2. Direct consumers should be able to understand all formats

For example, pandas could implement a from_dataframe function to create a pandas dataframe from different formats:

import pandas

def from_dataframe(dataframe):
    known_formats = {'numpy': lambda df: pandas.DataFrame(df),
                     'arrow': lambda df: df.to_pandas()}

    exchange_dataframe = dataframe.__dataframe__()
    for format_ in known_formats:
        try:
            data = getattr(exchange_dataframe, f'to_{format_}')()
        except NotImplementedError:
            pass
        else:
            return known_formats[format_](data)

    raise RuntimeError('Dataframe does not support any known format')

pandas.from_dataframe = from_dataframe

This would allow pandas user to load data from other formats:

pandas_df_1 = pandas.from_dataframe(vaex_df)
pandas_df_2 = pandas.from_dataframe(modin_df)

Vaex, Modin and any other implementation could implement an equivalent function to load data from other libraries into their formats.

3. Indirect consumers can pick an implementation, and use it to standardize its input

For example, Seaborn may want to accept any dataframe implementation, but wants to write its code in pandas (the access to the data). It could convert any dataframe to pandas, using from_dataframe from the previous section:

def seaborn_bar_plot(any_dataframe, x, y):
    pandas_df = pandas.from_dataframe(any_dataframe)
    return pandas_df.plot(kind='bar', x=x, y=y)

seaborn_bar_plot(vaex_df, x='name', y='github_stars')

Are people happy with this approach?

CC: @rgommers

kkraus14 commented 4 years ago

I'm a very strong -1 to this approach. Once you have something like to_numpy or to_pandas as part of the API, it ends up being what people standardize around which forces library maintainers to implement it for compatibility even though it's possibly an extremely inefficient path.

I pushed in https://github.com/wesm/dataframe-protocol/pull/1 to move to using more protocols / standards to allow for more efficient interoperability. I.E. instead of to_numpy you could have a to_array_like which guarantees that it returns an object that supports the standardized array compute API and supports the standardized array data protocol that are being defined.

From my perspective, we should define something like a __dataframe_interface__ in a somewhat similar vein to the Apache Arrow C Data Interface (https://arrow.apache.org/docs/format/CDataInterface.html) to be used for exchanging data efficiently.

datapythonista commented 4 years ago

I.E. instead of to_numpy you could have a to_array_like which guarantees that it returns an object that supports the standardized array compute API and supports the standardized array data protocol that are being defined.

Thanks for the feedback @kkraus14.

Just to make sure I understand (what you say here, and in Wes' PR thread).
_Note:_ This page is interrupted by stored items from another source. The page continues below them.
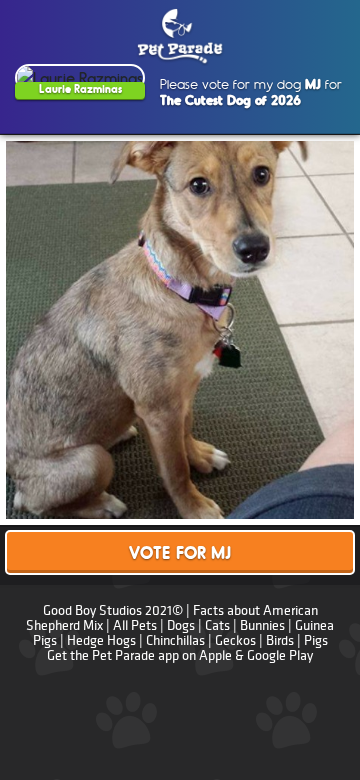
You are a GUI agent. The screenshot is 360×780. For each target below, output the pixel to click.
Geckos (235, 640)
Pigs (316, 640)
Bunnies (262, 625)
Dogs (181, 625)
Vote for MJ (180, 554)
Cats (217, 625)
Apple (215, 655)
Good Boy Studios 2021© (113, 610)
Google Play (280, 655)
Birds (280, 640)
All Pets (135, 625)
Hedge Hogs (101, 640)
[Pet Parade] (180, 37)
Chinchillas (175, 640)
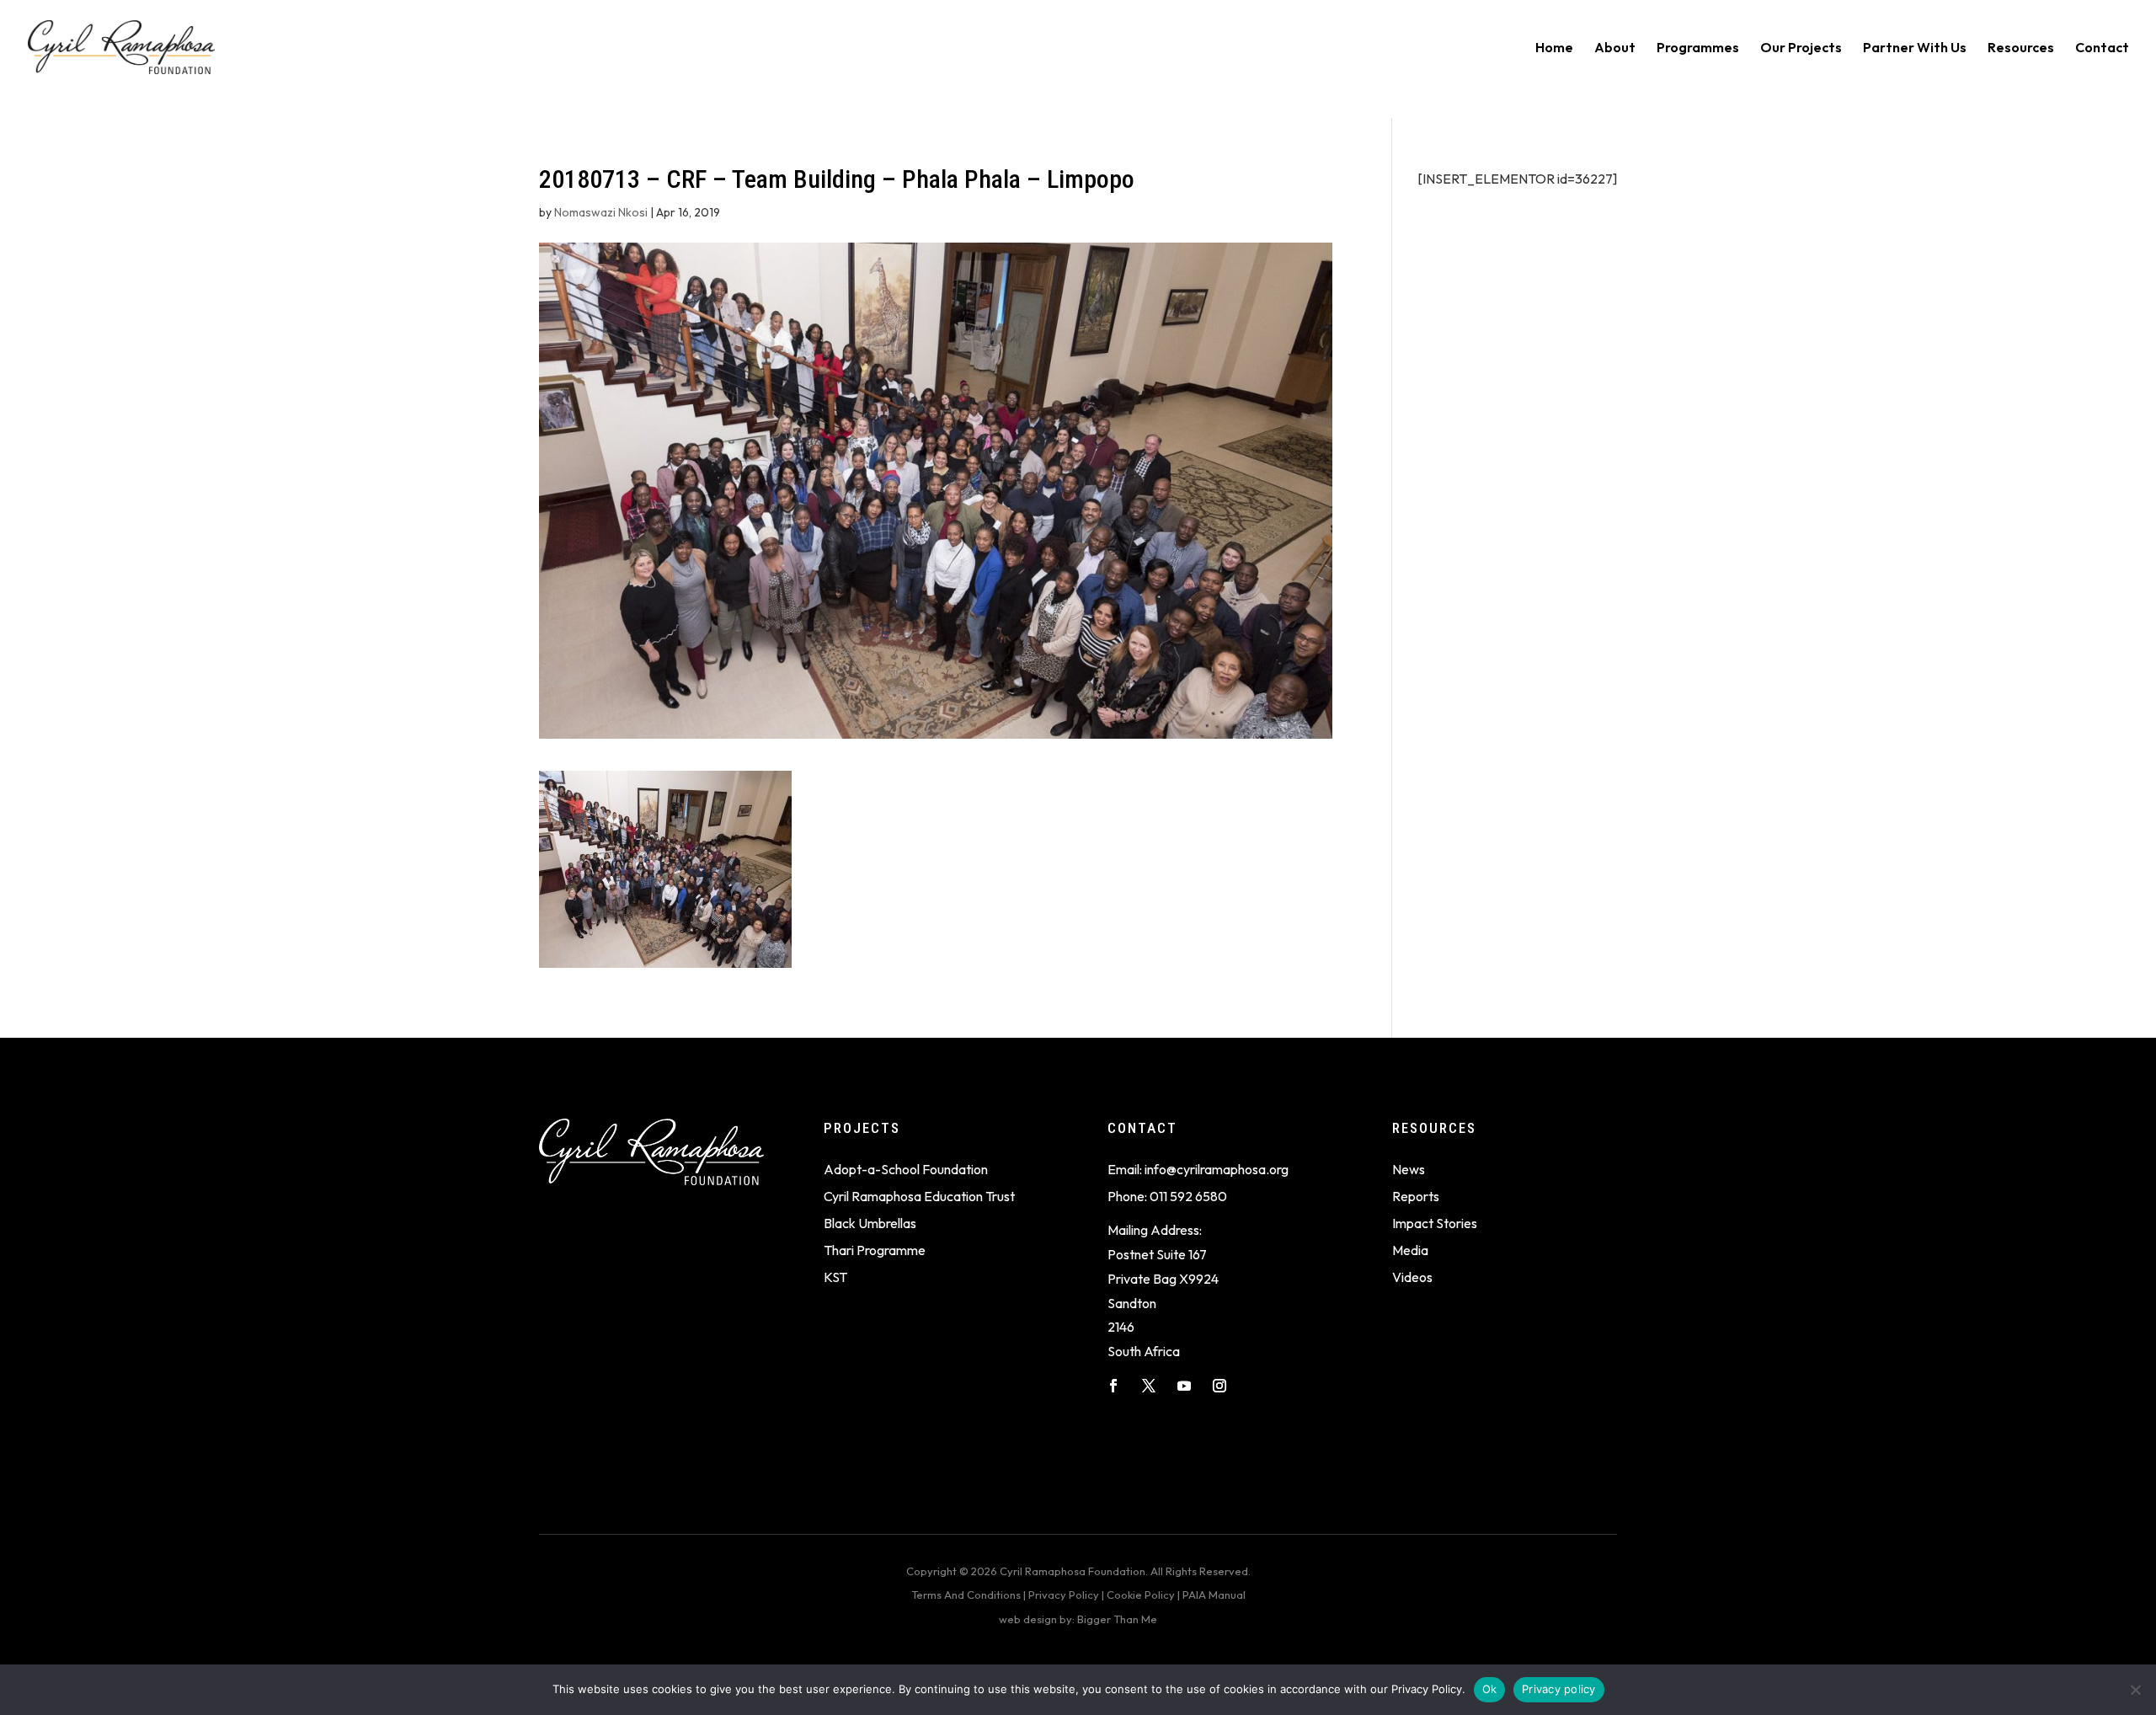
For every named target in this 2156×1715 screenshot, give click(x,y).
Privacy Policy (1063, 1594)
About (1615, 48)
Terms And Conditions (966, 1594)
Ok (1489, 1689)
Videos (1412, 1277)
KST (835, 1277)
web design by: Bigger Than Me (1078, 1619)
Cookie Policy (1141, 1594)
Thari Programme (875, 1250)
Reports (1415, 1196)
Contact (2102, 48)
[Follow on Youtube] (1184, 1385)
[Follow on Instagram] (1219, 1385)
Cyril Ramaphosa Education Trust (919, 1196)
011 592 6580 (1188, 1196)
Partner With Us (1915, 48)
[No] (2135, 1689)
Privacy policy (1559, 1689)
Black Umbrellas (870, 1223)
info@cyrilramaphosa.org (1217, 1169)
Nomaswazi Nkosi (601, 212)
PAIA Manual (1214, 1594)
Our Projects (1801, 48)
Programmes (1698, 48)
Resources (2021, 48)
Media (1410, 1250)
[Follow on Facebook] (1113, 1385)
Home (1554, 48)
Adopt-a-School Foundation (906, 1169)
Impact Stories (1434, 1223)
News (1408, 1169)
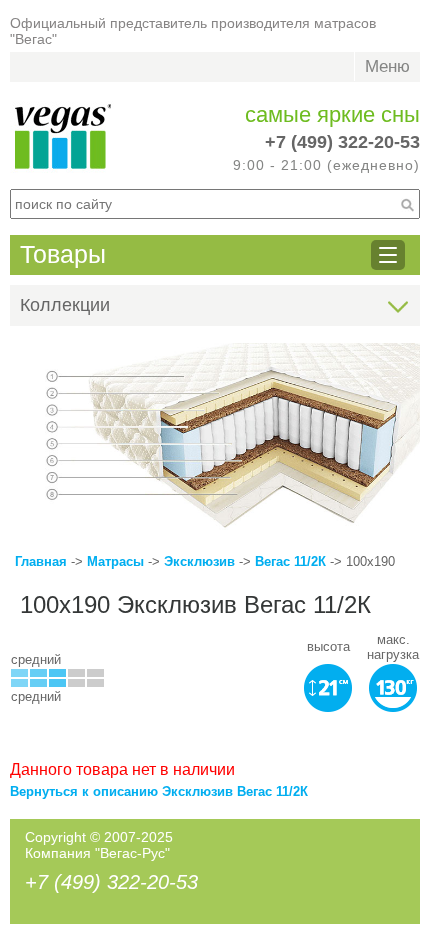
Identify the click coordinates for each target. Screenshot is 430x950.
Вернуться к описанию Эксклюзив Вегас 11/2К (159, 791)
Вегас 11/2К (290, 561)
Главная (41, 561)
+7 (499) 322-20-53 (342, 142)
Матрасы (115, 561)
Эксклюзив (201, 561)
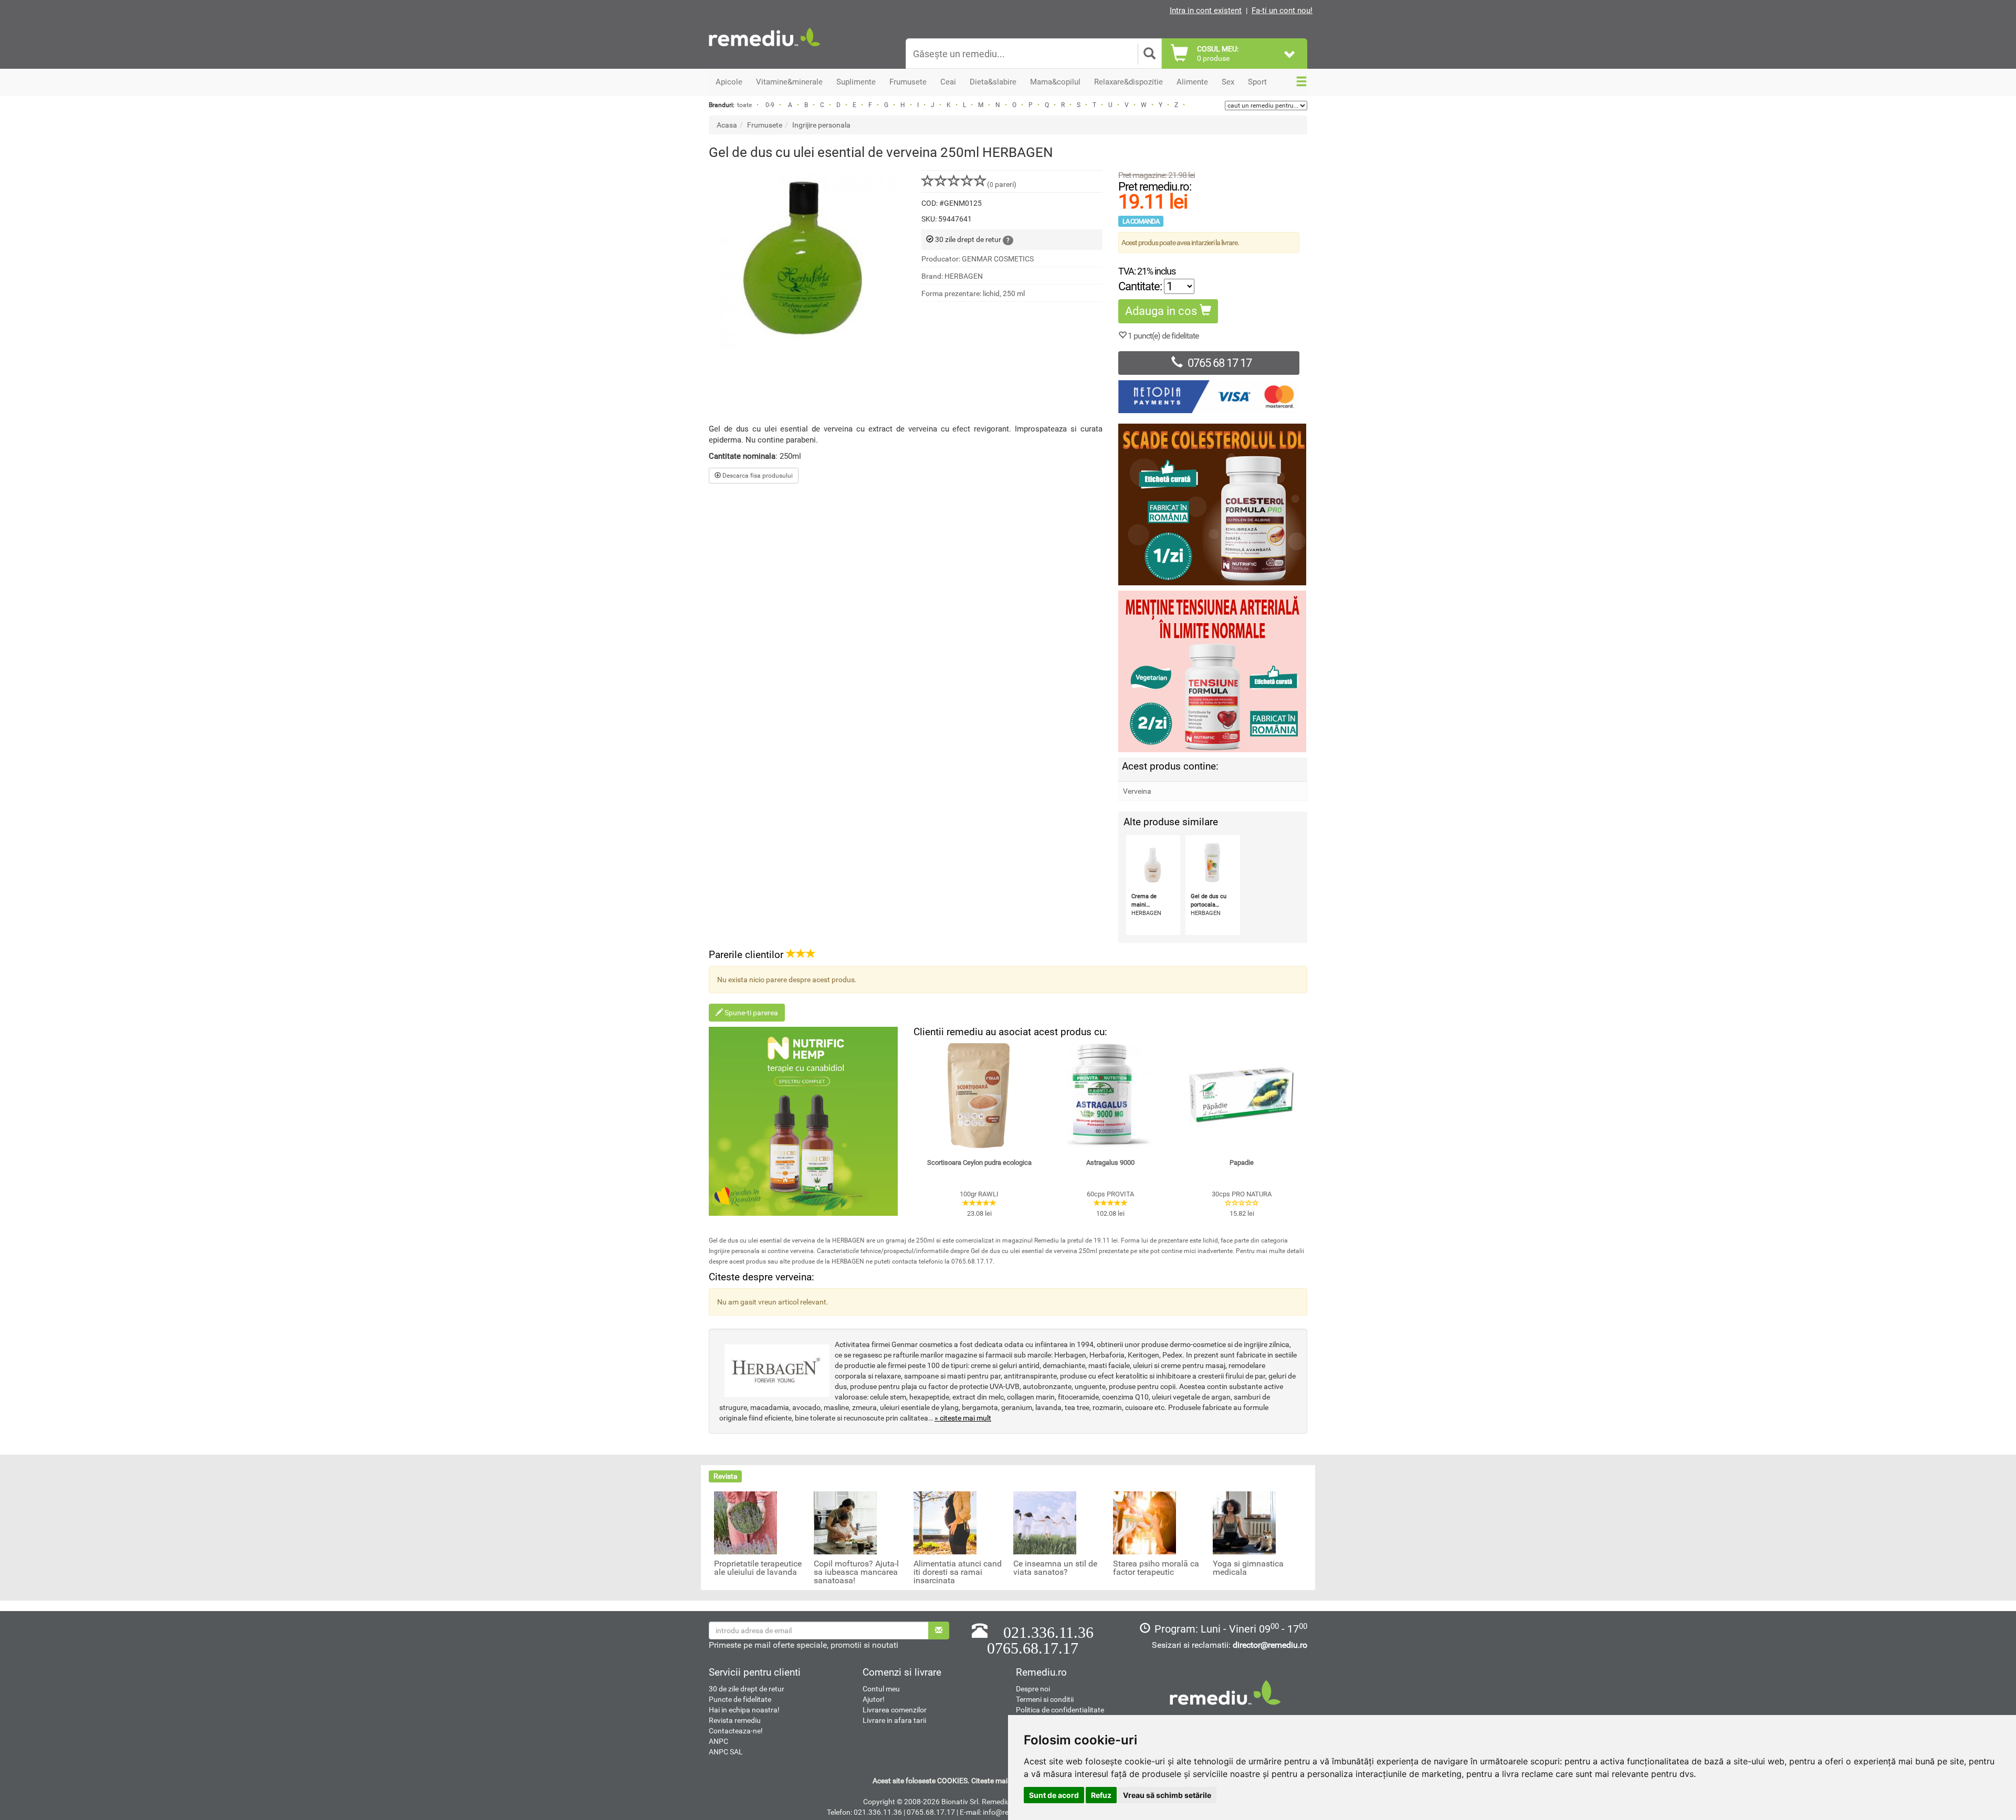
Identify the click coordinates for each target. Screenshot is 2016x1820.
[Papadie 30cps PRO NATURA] (1241, 1095)
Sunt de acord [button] (1054, 1795)
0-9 (769, 105)
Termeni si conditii (1045, 1699)
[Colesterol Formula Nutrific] (1212, 504)
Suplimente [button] (856, 82)
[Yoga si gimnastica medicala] (1244, 1522)
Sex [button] (1228, 82)
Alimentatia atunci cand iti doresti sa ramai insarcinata (958, 1572)
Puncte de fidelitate (740, 1699)
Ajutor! (874, 1699)
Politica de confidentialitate (1060, 1710)
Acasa (727, 125)
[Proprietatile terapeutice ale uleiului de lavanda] (745, 1522)
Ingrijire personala (821, 125)
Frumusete (764, 125)
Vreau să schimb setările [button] (1167, 1795)
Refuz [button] (1101, 1795)
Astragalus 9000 (1110, 1162)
You are happy with the general approach, but you'd want that instead of columns having a def to_numpy() -> numpy.array: (and to_arrow() and others) you would prefer something like:

class StandardArray:
    """We should create a spec for this I guess."""
    def __array__(self):
        ...

class Column:
    def to_array_like(self) -> StandardArray:
        ...

Am I understanding correctly? Sorry, it's a bit difficult to understand in detail what you propose without seeing code.

jorisvandenbossche commented 4 years ago

To concur with Marc's question for clarification, @kkraus14 it is not fully clear to me what exactly you are objecting. It seems that you are opposed to the specific to_numpy and to_pandas methods, but I understood @datapythonista's code example to be rather an dummy code snippet for illustration of the proposed mechanism (i.e. __dataframe__ returning a "proxy" object with a defined interface), not a concrete proposal for the exact methods the interface will have.

So personally, I am +1 on this mechanism, and the exact methods that the returned proxy object will have is of course further to be discussed (as there are already other issues open about other aspects of the interface, like for the number of rows / columns)

kkraus14 commented 4 years ago

My fear is that defining what's allowed / standard in this mechanism is going to be extremely problematic and lead people towards using Pandas / Numpy as the interop through the exchange, which we'd obviously like to avoid. Once there's to_arrow, to_numpy, to_pandas, etc. defined somewhere they end up becoming what everyone uses regardless of whether or not they're actually dependent on specifics from those libraries.

Instead of this mechanism I'd like to see something akin to https://arrow.apache.org/docs/format/CDataInterface.html or https://numpy.org/doc/stable/reference/arrays.interface.html#python-side.

You could imagine something along the lines of:

class cuDFBuffer:
    """
    The public cuDF buffer class.
    """
    def __init__(self, data):
        self.data = data

    def __buffer__(self):
        """
        Produces a dictionary object following the buffer protocol spec to
        describe the memory of the buffer.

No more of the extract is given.